Feb 22, 2012 12:17 PM
Does distribute on clause makes any difference while accessing the rows
-
Like (0)
Hi All
I am from teradata background and working with Netezza nowadays.I have below query regarding distribution on clause :
As in teradata primary index is the most efficient path to reach to a row. Does distribution on clause is also play role while fetching rows ?
I tried this with one table but even though i use distribution column in where or not , it shows me sequential scan only in explain plan !!!!!!
Do we have anything like secondary indexes in netezza ?
What all factors we need to consider while deciding distribute on clause ?? like in teradata we consider below points:
Join access frequency
Value access frequency
Value access rows
Distinct rows
Max rows per value
Max rows null
Typical rows per value
Change rating.
Thanks in advance
Nehal
The DISTRIBUTE ON clause is identical to a Teradata Primary Index definition. They both are used to determine which SPU (netezza) or AMP (teradata) holds the data. Neither are actually indexes in the traditional sense of the word.
Netezza does have any indexes. It does have zone maps, which help reduce the number of disk blocks read, but they are not indexes.
There are two things to consider when specifying distribution (RANDOM is the default distribution):
1. Skew - how even (numbers of rows) is the distribution across spus. Ideally, each spu should hold the same number of rows as other spus. Differences of 10% between the smallest and highest population are often considered worst case and should not be exceeded.
2. Co-located joins - if two tables are commonly joined and are large (depends on system, but usually 10GB or more) join query performance can be significantly improved by distributing both tables on the join columns so that a SPU broadcast is not necessary to join the two tables. ALL distribute on columns must be used in the join, and the join must be an equi-join for a co-located join to occur, so usually the fewer distribute on columns specified the better, provided it results in a reasonably smooth distribution. If the distribution choice causes a highly skewed distribution, it is often better off to leave the distribution random.

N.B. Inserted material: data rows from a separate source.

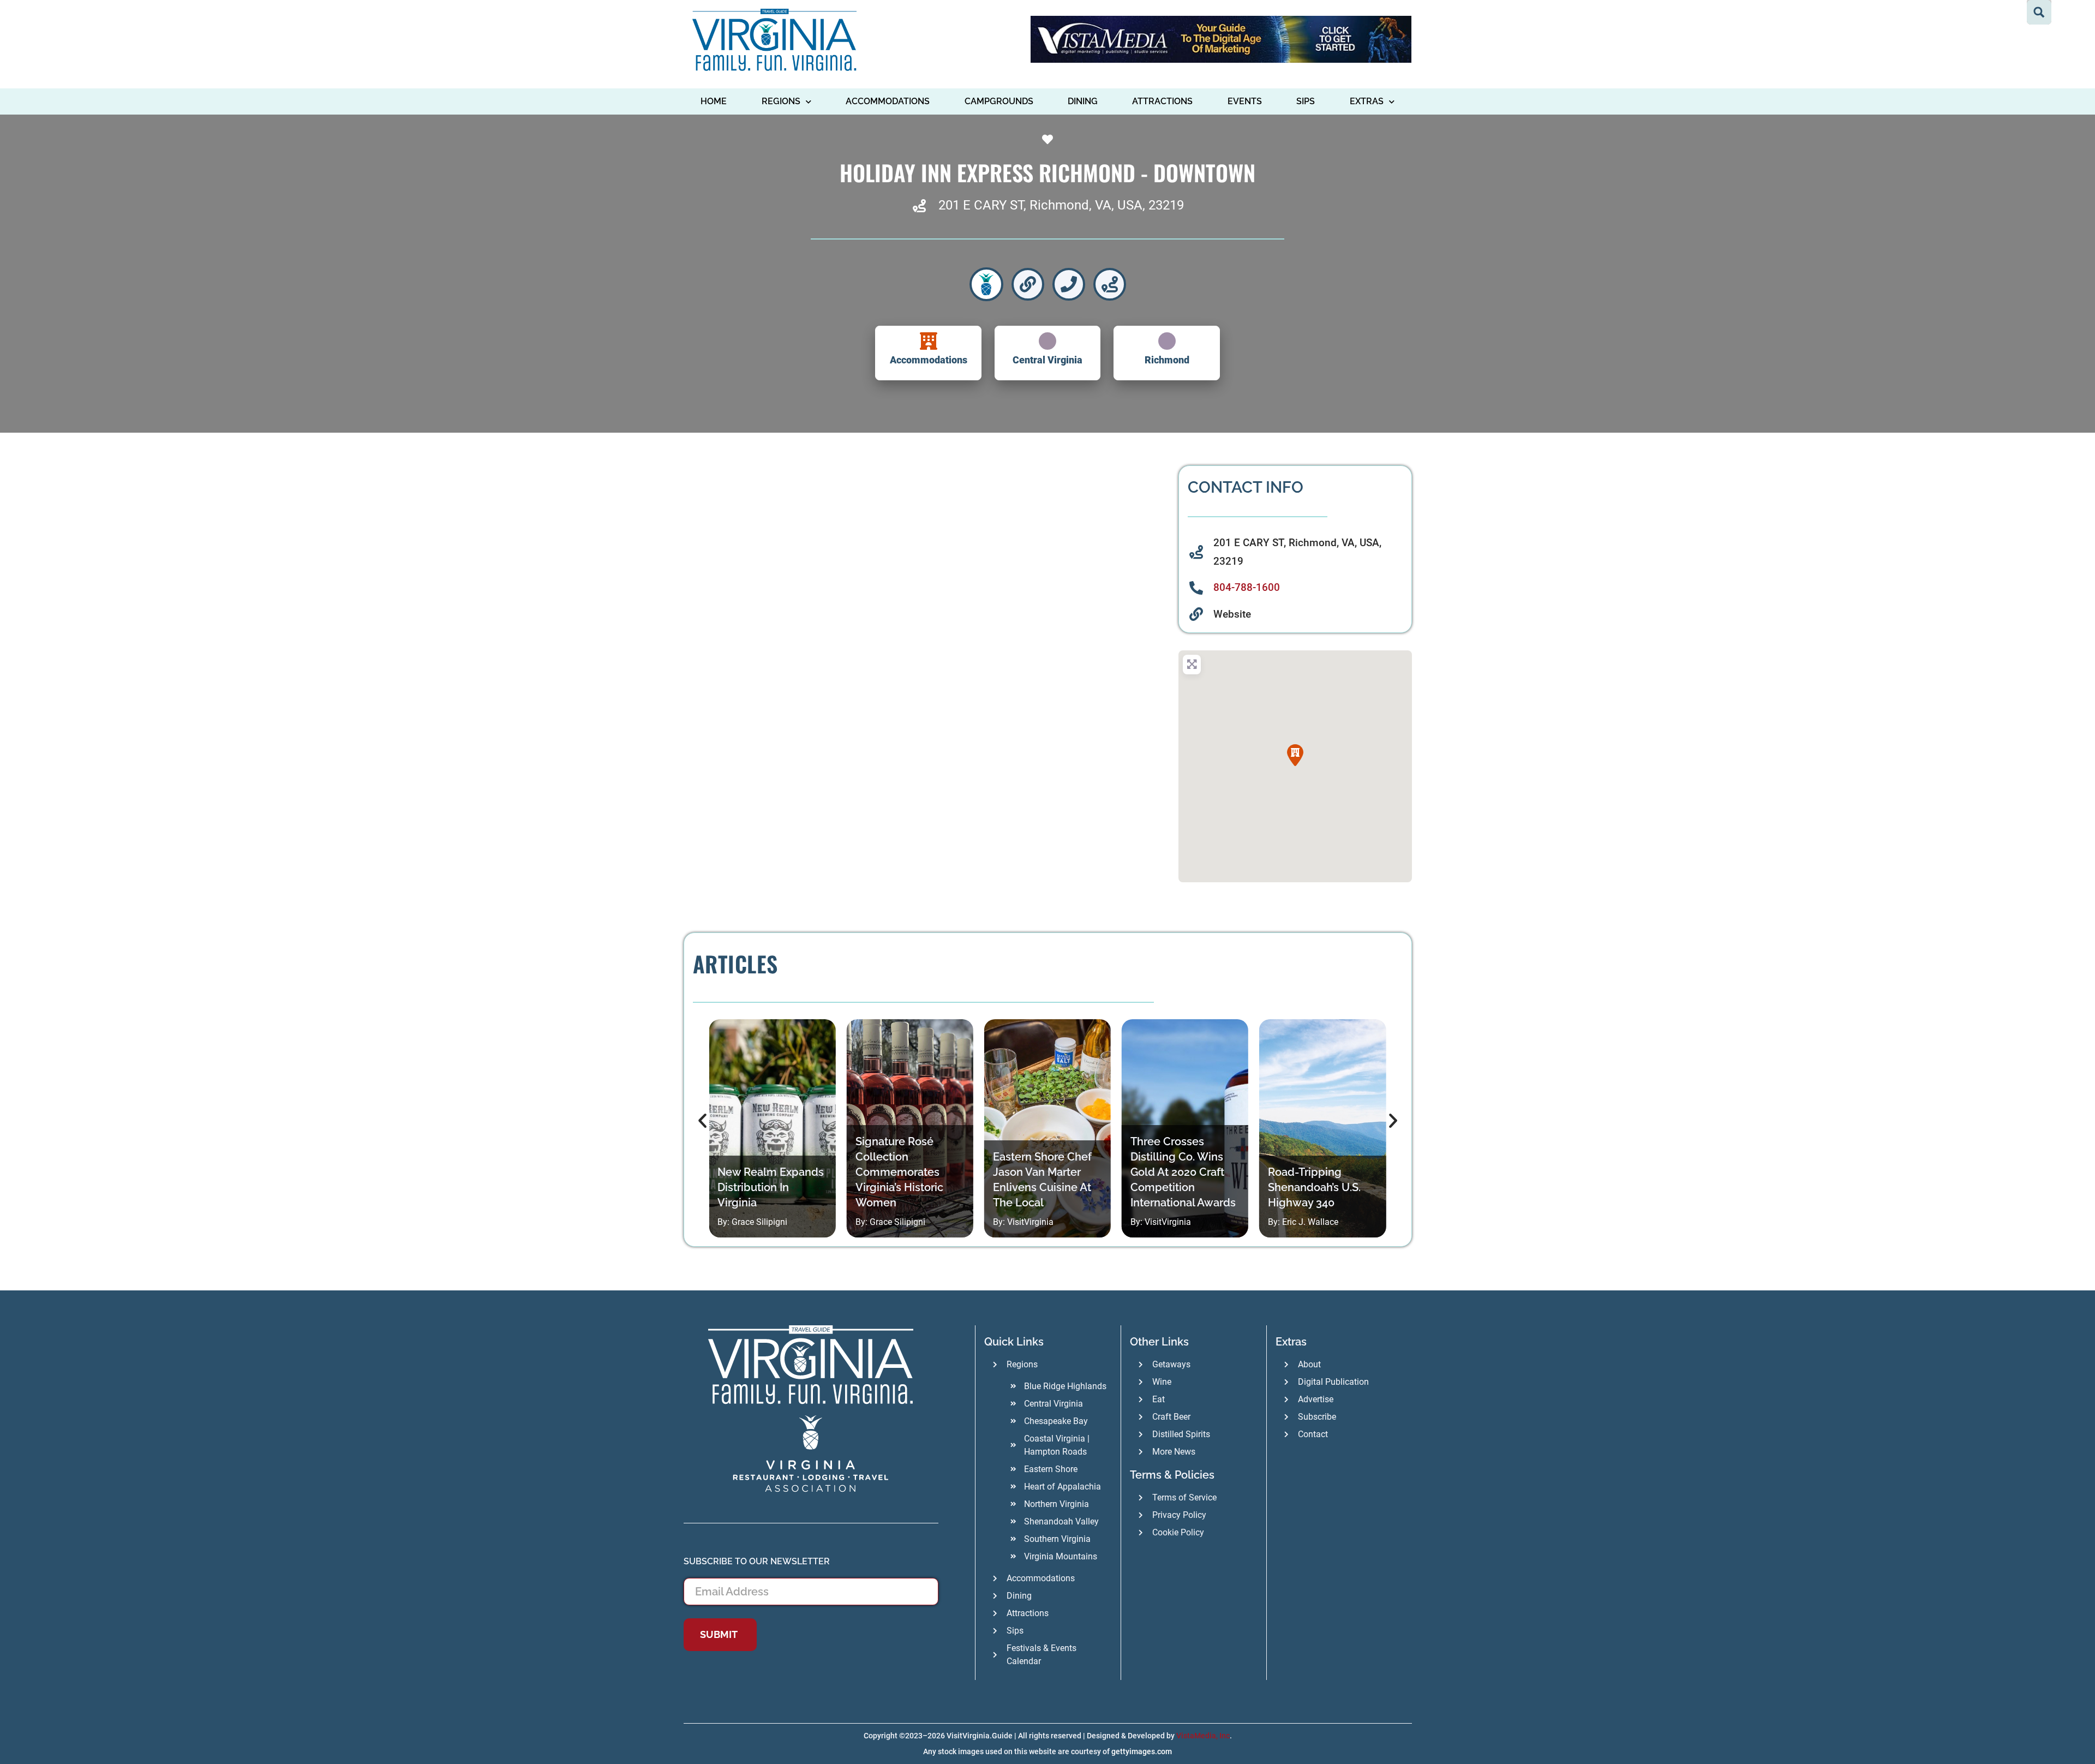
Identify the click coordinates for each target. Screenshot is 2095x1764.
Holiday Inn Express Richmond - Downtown (1047, 172)
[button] (1295, 755)
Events (1245, 101)
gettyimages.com (1141, 1751)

In the case of smaller tables, particularly in dimensional models, random distibution usually works fine. When implementing dimensional models (which work very well in Netezza, whereas they don't work well at all on Teradata) it is common to distribute the fact table randomly and the dimensions on their surrogate PK. When you have a very large dimension, you may sometimes distribute the facts on that dimension's FK (or one of the FK's if there are multiple role based references to that dimension). Again, it is important to be aware of data skew when doing so.
Thanks Nick for your reply.
I agree with you that primary index in teradata determines the data distribution but if we use primary index columns in the where clause of a query, teradata will calculate the hash value and will directly jump to the particualr AMP using hashmap. In this case it will not do full table scan.
So my question is distribution on also does the same or Netezza does full table scan/Sequential scan always ?
Thanks
Nehal
On Netezza it doesn't matter. A query is always executed syncronously across all spus.
Since spus operate syncronously, skew becomes important. If one spu holds twice as much data as the other spus, it will take longest to complete its share of the work. The total run time is tied to the longest running spu.
Thanks Nick for your reply.